I would appreciate the math so I can fully understand what my actual out of pocket loss would be in each case. For example, my current understanding is that if I sell the losses in 2011, my actual out of pocket loss is about $6,000 less 15% tax rate. I had a thought that if I sold in 2012, maybe my out of pocket loss would be $3000 less 40%, or about $1800 and $1800 again in 2013. So, the $6000 out of pocket loss is only $3600. I am not sure of my thinking.
thanks for taking the time to display the math. I am so sorry I am confused. It sounds like I have to pay 15% + my regular federal and state tax rate on top of that, no matter what I do?...in one case paying all that on $13,000 and in the other case paying it on $7,000. I thought the 15% was instead of my regular 30% federal tax rate, not in addition to it.
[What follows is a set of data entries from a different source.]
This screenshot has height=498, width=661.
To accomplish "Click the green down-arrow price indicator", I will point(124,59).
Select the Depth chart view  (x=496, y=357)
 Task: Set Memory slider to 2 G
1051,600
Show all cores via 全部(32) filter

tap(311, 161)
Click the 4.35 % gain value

Which is it? It also sounded like if I sell my stocks for a loss of $6,000 this year, I will also be able to claim them as a tax loss in 2012 and 2013.
Maybe I didn't explain myself. My botXXXXX XXXXXne is trying to figure out which way to go to minimize my $6,000 loss so that uncle sam can give me credit. Which way is my $6,000 loss minimized the most and what are the two comparison dollar tax credit numbers (sell the stock this year or 2012)?